Als die Zofe ging, verschwand auch Briannas Lächeln. Mutter glaubte, mein Vater wolle sich meiner entledigen ... Sie verließ Warwick, um mich zu schützen. Warum vermutete sie so etwas? Könnte es sein, dass Vater mich nicht wollte?

Der Gedanke flößte Brianna Entsetzen ein. Sofort wies sie die Idee von sich. Sie wünschte, sie hätte das Thema nicht so hartnäckig verfolgt. Natürlich wollte er mich! Vater liebt mich von ganzem Herzen.

Als die Adligen auf Henry Plantagenets Sitz nur fünf Meilen nördlich von Warwick eintrafen, war es für sie eine glückliche Fügung, dass sein Bruder Thomas, Earl of Lancaster auf Kenilworth weilte und sie sich den langen Ritt nach Pontefract ersparten.

Man versammelte sich in der Großen Halle und genoss ein gastliches Mahl, während Lancaster und sein Bruder sich Mortimers Beschwerden anhörten, dass Hugh Despencer sich Ländereien und Burgen der Grenzmark-Lords aneignete.

»Nicht nur die Grenzbarone leiden unter der Habgier der unersättlichen Despencers. Besitzt jemand etwas, das sie begehren, kerkern sie ihn ein und nehmen sich, was sie wollen. Ihre Macht im Land ist gefährlich und darf nicht fortdauern«, erklärte Thomas.

»Genau meine Überlegungen«, sagte Mortimer. »Ich verbündete mich mit den Grenzmark-Baronen Hereford, Mowbray, Audley, d'Amory und meinem Onkel Mortimer of Chirk, dem langjährigen Justiziar von Nordwales. Ich bin gekommen, um mich der Unterstützung Warwicks und Lancasters zu versichern. Wir müssen eine mächtige Allianz bilden, ehe wir völlig ruiniert werden.«

»Wir müssen den König zwingen, Hugh Despencer fortzuschicken. Man darf keine Zeit verlieren. Dieser Lustknabe ist viel raffinierter und klüger, als Gaveston es je war«, mahnte Warwick.

»Wir sehen uns einer unmöglichen Entscheidung gegenüber«, betonte Roger Mortimer. »Die Grenzmark-Barone waren stets aufrechte Royalisten.

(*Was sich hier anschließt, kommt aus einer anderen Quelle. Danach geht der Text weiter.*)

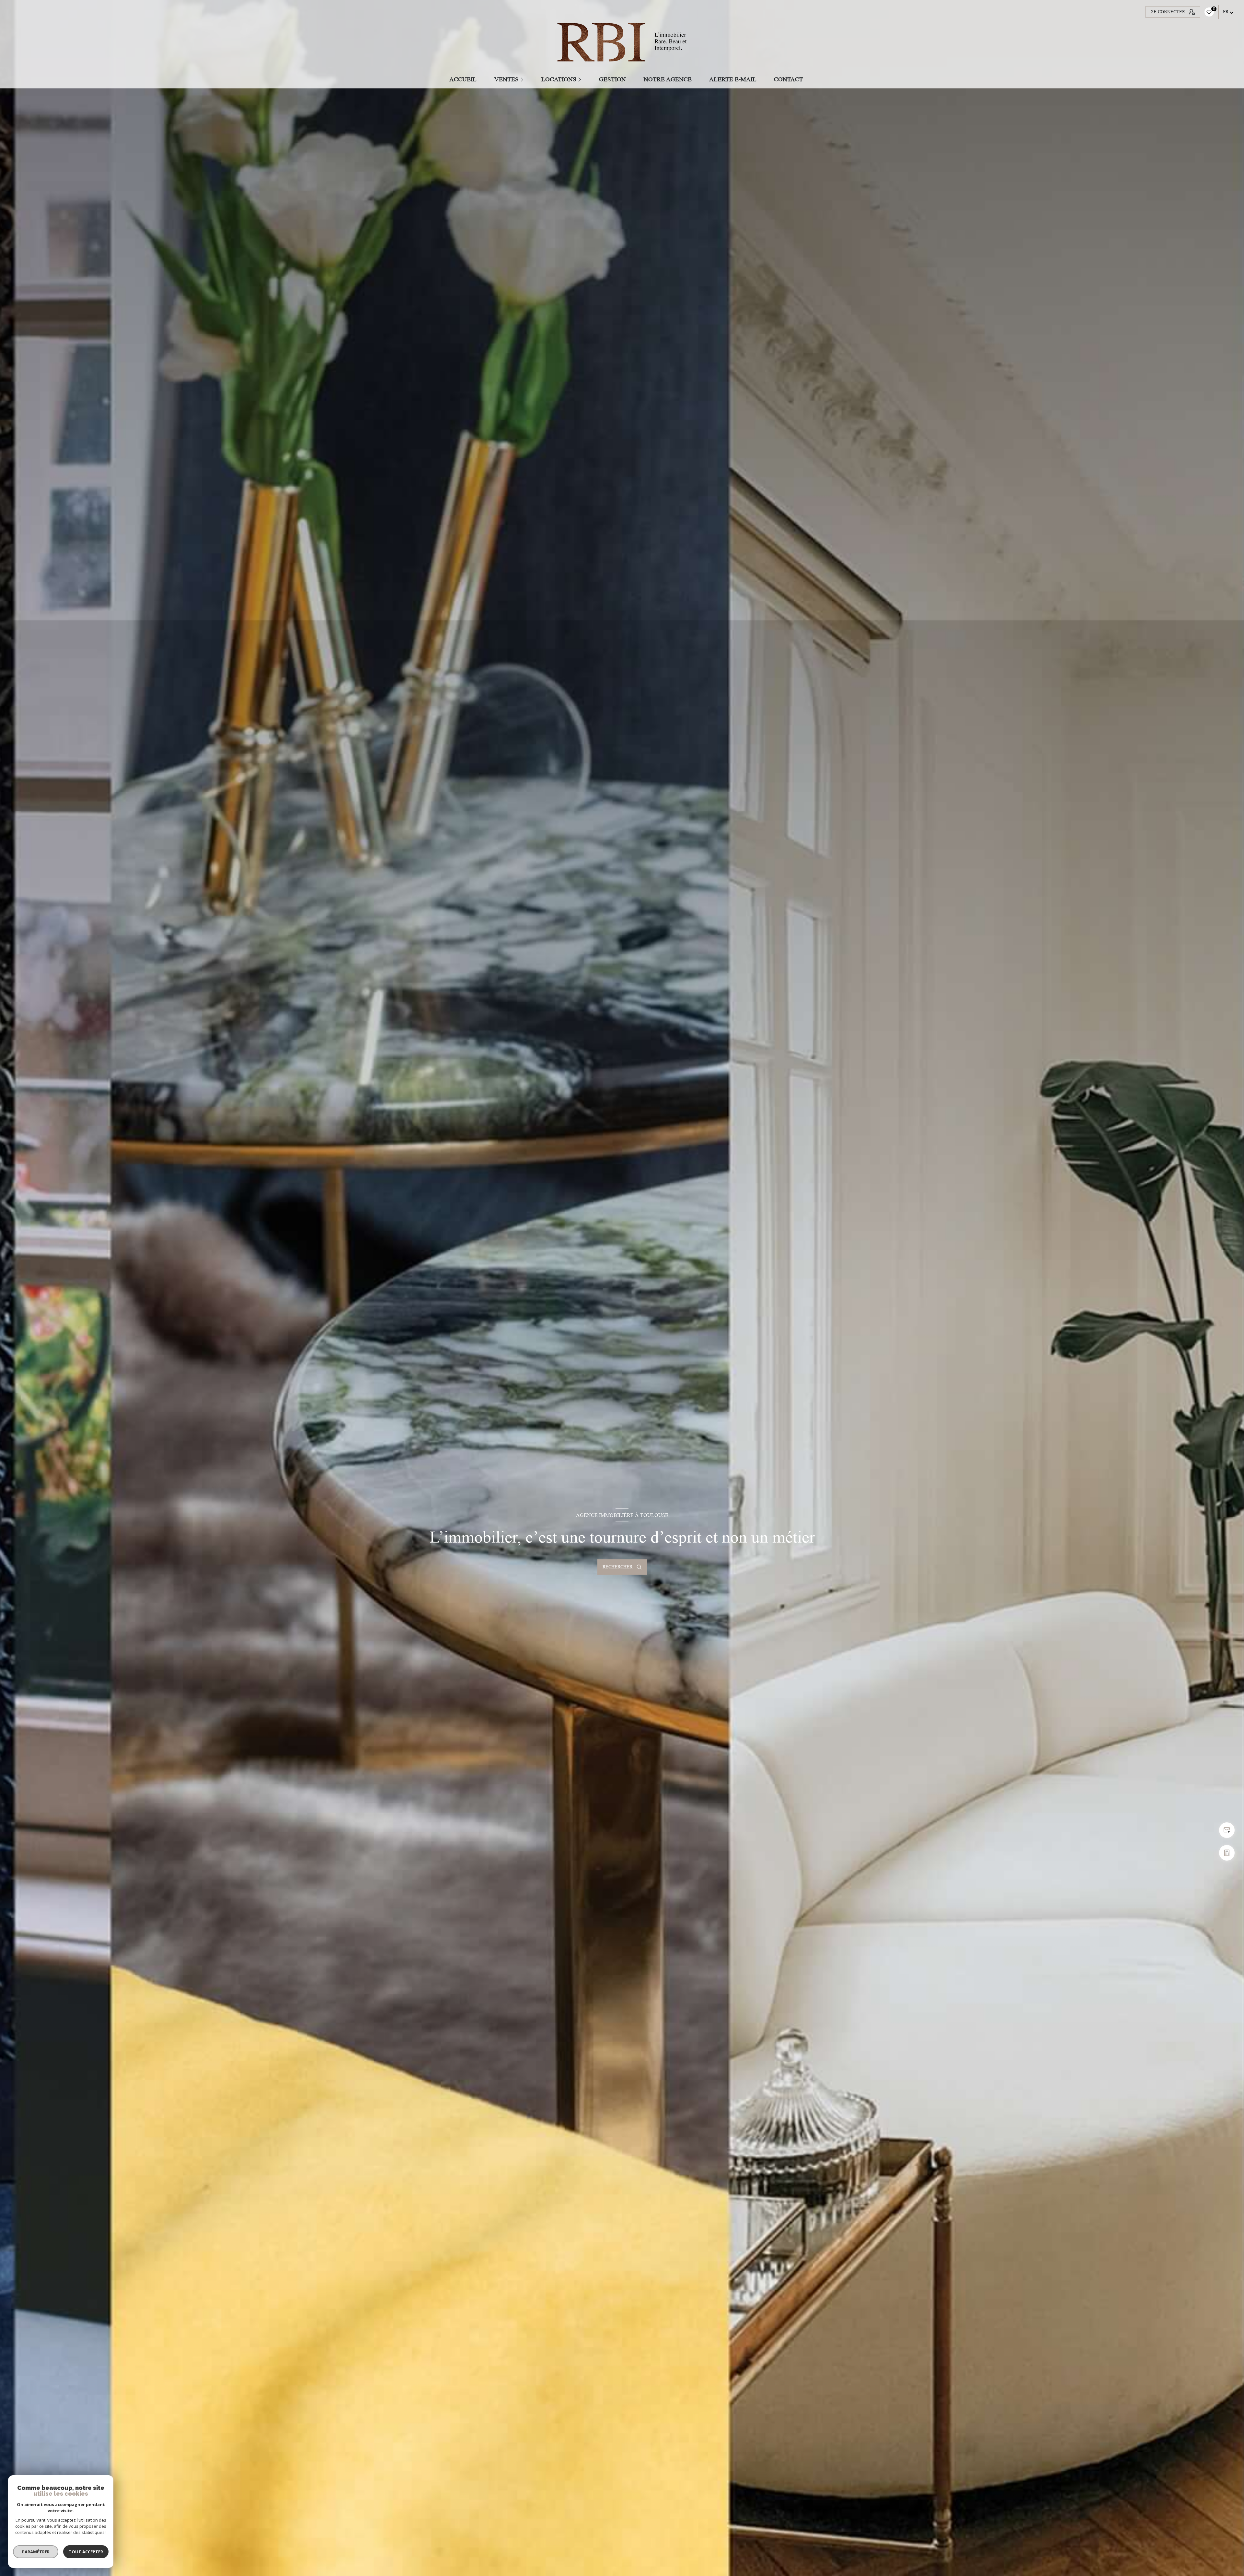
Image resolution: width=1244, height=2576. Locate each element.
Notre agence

Sich gegen einen rechtmä ßigen König zu erheben ist für sie Verrat. Aber Hugh Despencer bedeutet unseren Ruin. Er will uns unserer von jeher gewährten Privilegien berauben. Das kann man nicht dulden.«

Nach einem Blick zu seinem Bruder Henry nickte Lancaster. »Wir halten mit Euch gegen die Despencers zusammen.« Thomas war nicht eben für seine Entschlussfreudigkeit bekannt. Mit seinen fünf Grafschaften hätte er die Macht hinter dem Thron sein können, wenn er den jungen König von Anbeginn an straff gelenkt hätte. »Welche Vorgangsweise schlagt Ihr vor?«

Warwick sagte: »Ich glaube, der beste Plan wäre es, eine Offensive gegen die Despencers auf dem Boden der Grenzmarken in Südwales zu eröffnen. Ich werde mit dir zurückkehren, Mortimer, und eine Streitmacht aufbieten.«

»Ich danke dir. Ich habe eine Armee, brauche aber noch Verstärkung.«

Lynx de Warenne versprach, Truppen zu schicken, sobald er seine Burg Hedingham erreicht hätte. Vor kurzem hatte er von seinem verstorbenen Onkel John de Warenne die Grafschaft Surrey geerbt und befehligte eine stattliche Anzahl von Kriegern.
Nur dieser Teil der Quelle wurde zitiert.